I know this is a rehash, but a "short" summary in case of someone new is 
reading the thread...

Unlike John, I never sent anything to space. But unlike John, I am an 
active user of both pcb (fork) and gschem. My flow is not exclusively 
gschem->pcb. I also hacked the code of both pcb (a lot) and gschem (a 
little) and the accompanying tool chain.

My experience is exactly the opposite. TLDR: geda/gaf/gschem is more 
broken than PCB.

Long version:

PCB: hackish and limited, most of the limitations stem from design, but it 
actually does its job surprisingly well on the common daily stuff. When I 
need something new and strange, it's relatively easy to add as long as it 
doesn't try to totally change the concept of layers.

Most importantly: the community (devs and users) are well aware and open 
about the shortcomings in the design and are considering/working on to 
change them. PCB tries to evolve using multiple different techniques. It 
tries to find out when an old design decision is bad and it admits it and 
it tries to leave it behind. PCB is brave enough to discuss and touch 
even core concepts of its design. If something is not fixed or not fixed 
soon enough is usually because of lack of developer time. My impression is 
whether pcb will survive another decade mostly depends on whether enough 
manpower is put into finding and fixing the right problems.

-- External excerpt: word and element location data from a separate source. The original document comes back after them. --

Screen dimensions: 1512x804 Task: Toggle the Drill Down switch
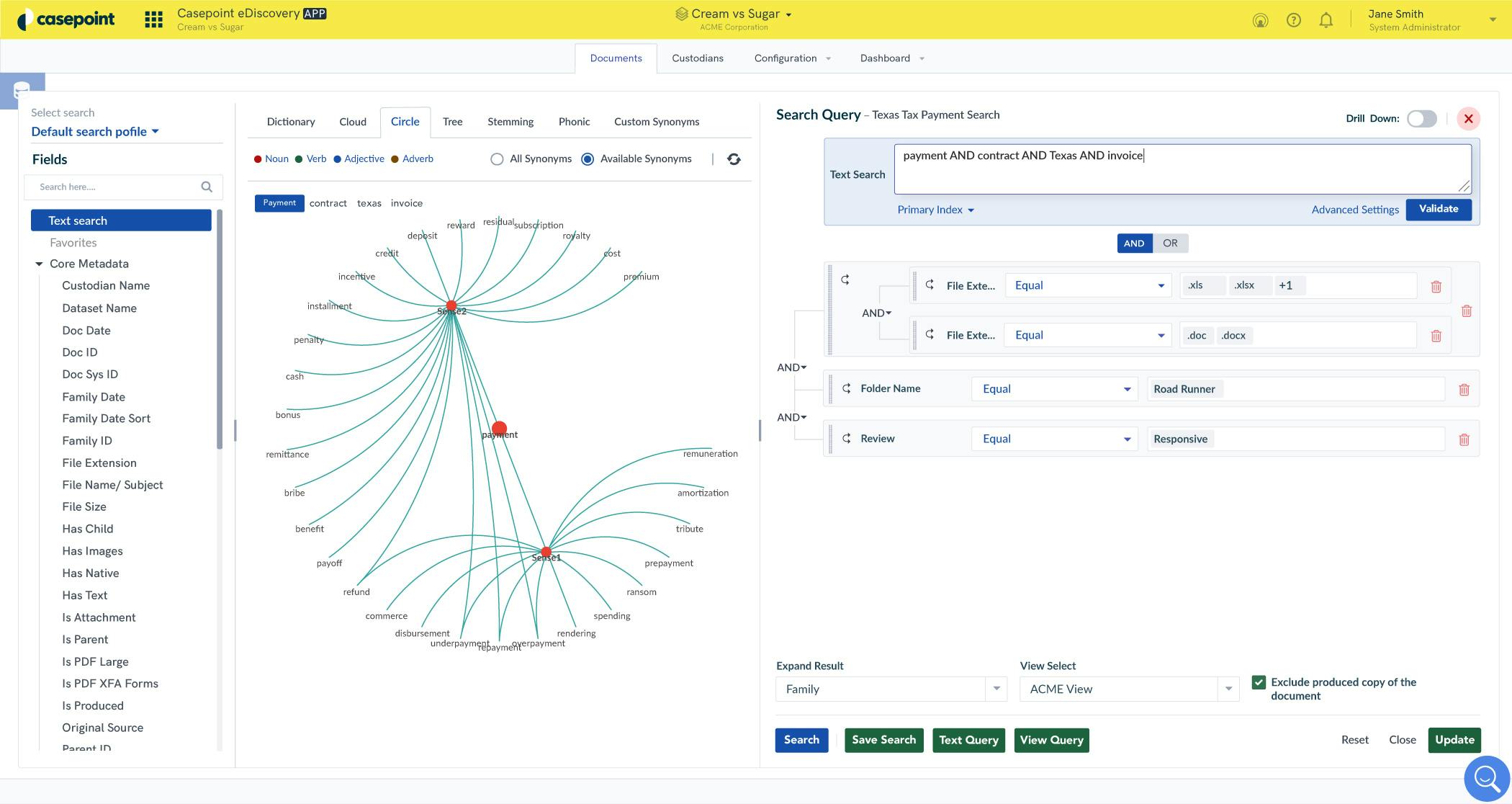(x=1421, y=119)
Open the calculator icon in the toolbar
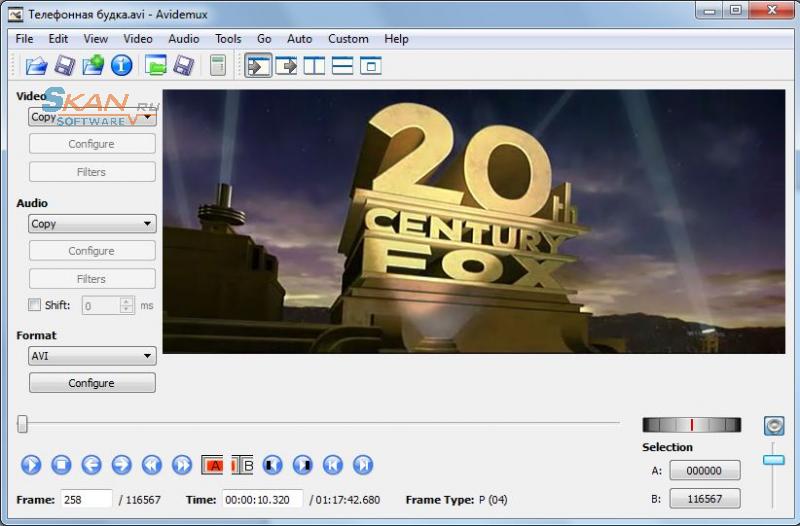800x526 pixels. 217,66
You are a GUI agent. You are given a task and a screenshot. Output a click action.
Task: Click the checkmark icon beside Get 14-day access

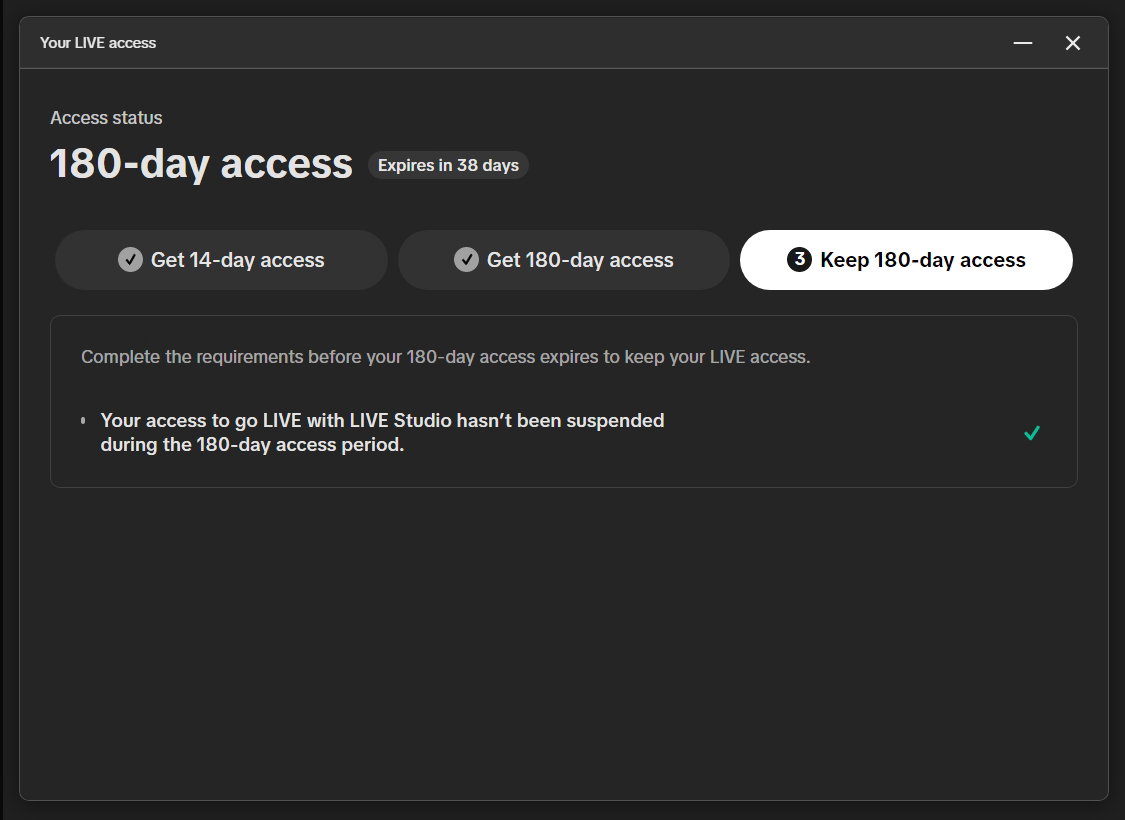[x=130, y=260]
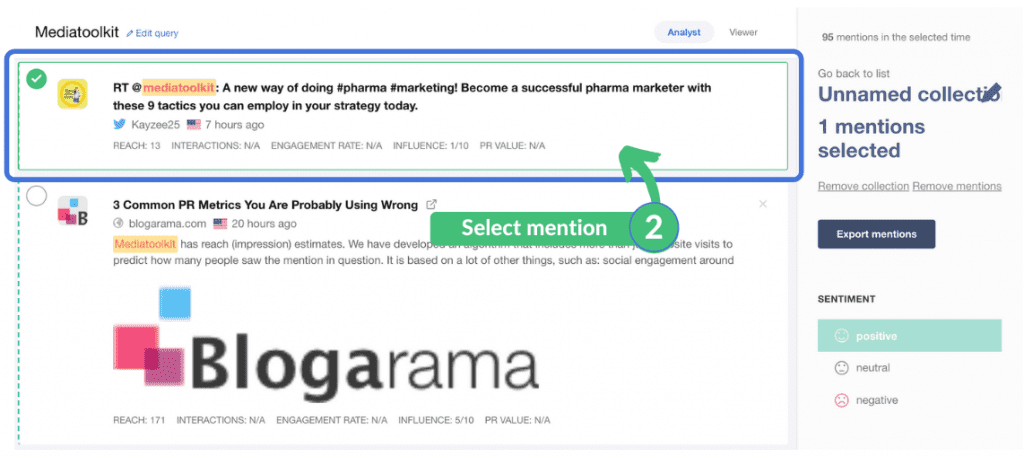The image size is (1024, 456).
Task: Set sentiment to negative
Action: (x=876, y=400)
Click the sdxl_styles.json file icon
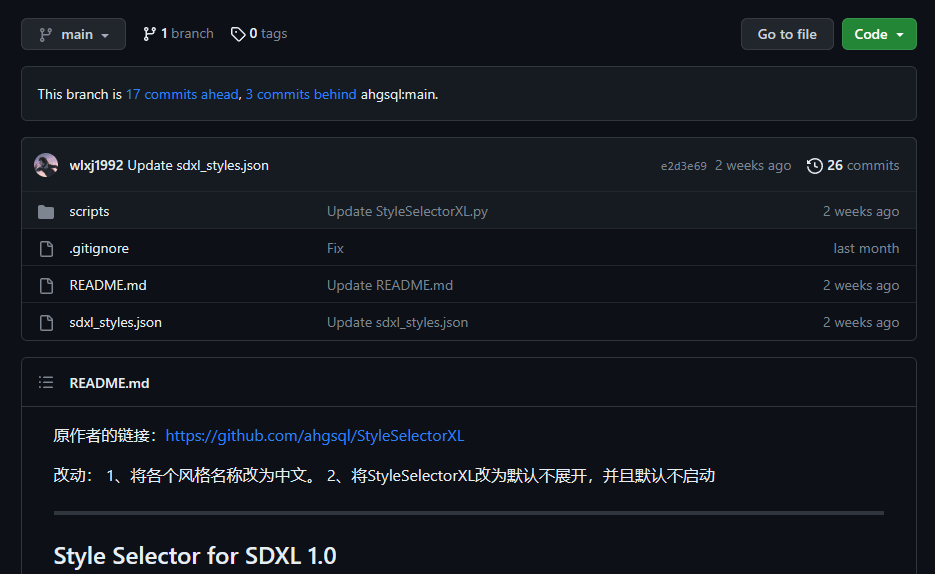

gschem: hackish and limited, most of the limitations stem from design, but 
it actually does its job surprisingly well on the common daily stuff. When 
I need something new and strange, it's a PITA to add, because some of the 
most trivial and basic concepts are missing by design. Despite of the 
rugged effort of some hardcore anti-pcb users, none of these are related 
to the pcb flow or non-toolkit approaches, rather things like "objects can 
not be identified", we lie "networks (mostly) don't exist", and that 
"scheme is so great that everyone must learn it", etc. The common in them 
is the fact that gschem tries to be highly generic at some parts while it 
is simply not generic enough (or at all) on other parts. Note: I am 
talking about generic design/concept and inrastructural stuff, not 
about a bag of random UI features.

Most importantly: the community (devs and users) are either aware of this 
and then labeled "anti-toolkit", "anti-gschem", "pcb users" or they are 
the Few True Geda Users, for whom geda is perfect and who are totally 
blind to any design flaws. Thus there's no much chance to even discuss 
design flaws, yet alone fix them. My impression is whether geda/gschem 
will survive another decade depends on whether pcb keeps it as an almost 
exclusive input. Not because pcb is so great and flawless - it's more like 
"how far gschem, as a standalone project, would continue from now if we 
didn't have pcb". It's because gschem is carrying some old and wrong 
design decisions that blocks a lot of potential roads to progress and 
there seems to be no chance removing them.

No offense meant. Developers are investing a great deal of work in both 
project. Both projects are mature and useful. It's just that while pcb is 
getting bashed daily, it's gschem that seems to be much more stuck with 
hard to fix (or even discuss) design decisions from the past. I do not 
want to discourage developers even if I don't agree with the direction 
which some of them take.

NOTE: I don't want to start a flamewar (it's already raging on). I don't 
want to contribute to the flamewar (too much), so I probably won't answer 
to replies except something radiacally new appears. My points in details 
are known (look in the mailing list archives or in my devlog).

My intention with this mal is...

Many of us try to restrain themselves and avoid defending pcb from 
unreasonable and often baseless attacks or avoid trying to discuss 
geda/gschem design flaws as they turn into senseless flame wars within 2 
mails. In the same time some users keep coming back claiming pcb is all 
bad and gschem is perfect. The sole purpose of my post is to state 
that's not the ultimate truth and there's another opinion on this.